Monday, July 13, 2009

Silverlight 3 Arrives

Silverlight 3 Arrives, Brings Smoother Video, Better Web Apps

Microsoft has released the latest version of its Silverlight player.

The release of Silverlight 3 arrived late Thursday night. The company’s presentation technology for graphics and video on the web was supposed to be released to the public on Friday morning, July 10 — there’s even a lavish launch event scheduled at a San Francisco hotel — but Microsoft decided to push Silverlight out a day early.

Silverlight 3 is a small, free plug-in download from Microsoft. It’s cross-browser and cross-platform, so it runs on Windows, Mac (the newest versions are Intel only) and Linux computers. The open-source Linux version is called Moonlight, and it ships with Novell distributions. If you’re running Ubuntu or some other non-Novell distribution, you can download it and install it manually.

Silverlight is Microsoft’s plug-in based player for streaming video and audio content, handling rich internet apps and displaying animated user interfaces in the browser — Redmond’s answer to Adobe Flash and open-source technologies like those promised by HTML 5. When Silverlight first arrived in 2007, it didn’t run too well on non-Windows desktops. Worse, with very little content available on the web for Silverlight to play, there wasn’t much of a reason to bother with it.

But quite a bit has changed in two years.
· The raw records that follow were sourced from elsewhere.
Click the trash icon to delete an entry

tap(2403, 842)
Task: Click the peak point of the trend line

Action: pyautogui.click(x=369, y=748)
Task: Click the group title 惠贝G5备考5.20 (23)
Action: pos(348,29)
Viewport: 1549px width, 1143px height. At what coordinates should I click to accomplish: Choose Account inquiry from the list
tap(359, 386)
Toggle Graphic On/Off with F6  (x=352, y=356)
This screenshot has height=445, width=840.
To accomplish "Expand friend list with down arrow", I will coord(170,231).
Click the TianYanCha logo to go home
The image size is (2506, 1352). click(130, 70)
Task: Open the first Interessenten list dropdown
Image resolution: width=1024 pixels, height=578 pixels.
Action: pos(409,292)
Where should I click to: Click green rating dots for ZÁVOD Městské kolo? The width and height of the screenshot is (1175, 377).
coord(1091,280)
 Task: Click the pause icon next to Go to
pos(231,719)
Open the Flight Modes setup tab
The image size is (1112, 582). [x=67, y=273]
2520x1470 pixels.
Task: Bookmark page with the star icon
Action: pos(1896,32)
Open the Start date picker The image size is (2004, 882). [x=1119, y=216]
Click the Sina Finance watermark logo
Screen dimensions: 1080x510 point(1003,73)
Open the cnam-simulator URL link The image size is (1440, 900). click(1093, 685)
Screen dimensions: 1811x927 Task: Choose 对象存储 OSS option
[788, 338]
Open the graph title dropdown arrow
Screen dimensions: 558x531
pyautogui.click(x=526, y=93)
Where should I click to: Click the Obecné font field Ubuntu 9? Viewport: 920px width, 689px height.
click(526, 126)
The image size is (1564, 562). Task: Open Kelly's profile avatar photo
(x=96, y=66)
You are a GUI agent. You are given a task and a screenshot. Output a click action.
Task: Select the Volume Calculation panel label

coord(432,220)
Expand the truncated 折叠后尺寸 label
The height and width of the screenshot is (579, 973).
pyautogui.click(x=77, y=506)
Most notably, the compelling content finally arrived. Microsoft streamed live video and highlight clips on NBC’s official Beijing Olympics website in the summer of 2008 using Silverlight. The company released version 2 in September of 2008, an upgrade which improved Silverlight’s performance on Macs and improved the video playback quality overall. Silverlight was used again to stream coverage of the 2008 Democratic National Convention and all of the NCAA March Madness basketball tournament games in 2009, serving to raise Silverlight’s profile — and it’s install base — even more.

By now, Silverlight is installed on around 30% of web-connected PCs and devices like Windows Mobile smartphones. It’s a far cry from Adobe Flash’s install base (which is over 90%) but it’s a significant gain in a short period of time nonetheless. Also, Microsoft claims there are over 300,000 developers actively building web sites, apps and animated user interfaces in Silverlight right now.

Silverlight’s video capabilities have always been impressive when compared to Flash, and the new version boasts some new features that should keep the competition with Flash hot. It uses a media broadcasting technology Microsoft calls Smooth Streaming, an adaptive technology for playing the same H.264 video stream at the highest bitrate the device and its bandwidth limitations will allow. So if you’ve got a fast computer with an HD monitor and a wide open pipe, you’ll see super high quality video at up to full 1080p HD. If you’ve got a dinky smartphone with mid-level data service, you’ll see a constrained version of the same video.

The new version of Silverlight also has better 3-D graphics support and the ability to offload graphics work to a GPU for a smoother, hardware-accelerated user experience.

On the rich internet apps front, Silverlight 3 includes the ability for developers to create apps that run outside of the browser on a PC desktop, or on a mobile phone — yet another place where Silverlight 3 is catching up to competing technologies like AIR, Adobe’s Flash-based runtime for running webapps outside of the browser.

Also due to be released Friday (but not showing up yet, as of this writing late Thursday night) is Expression Studio 3, Microsoft’s set of tools for building Silverlight apps, standards-based websites and vector graphics for the web. The current version, Expression Studio 2, costs $700, or $350 for an upgrade from previous versions.

As mentioned previously, the Silverlight browser plug-in is free.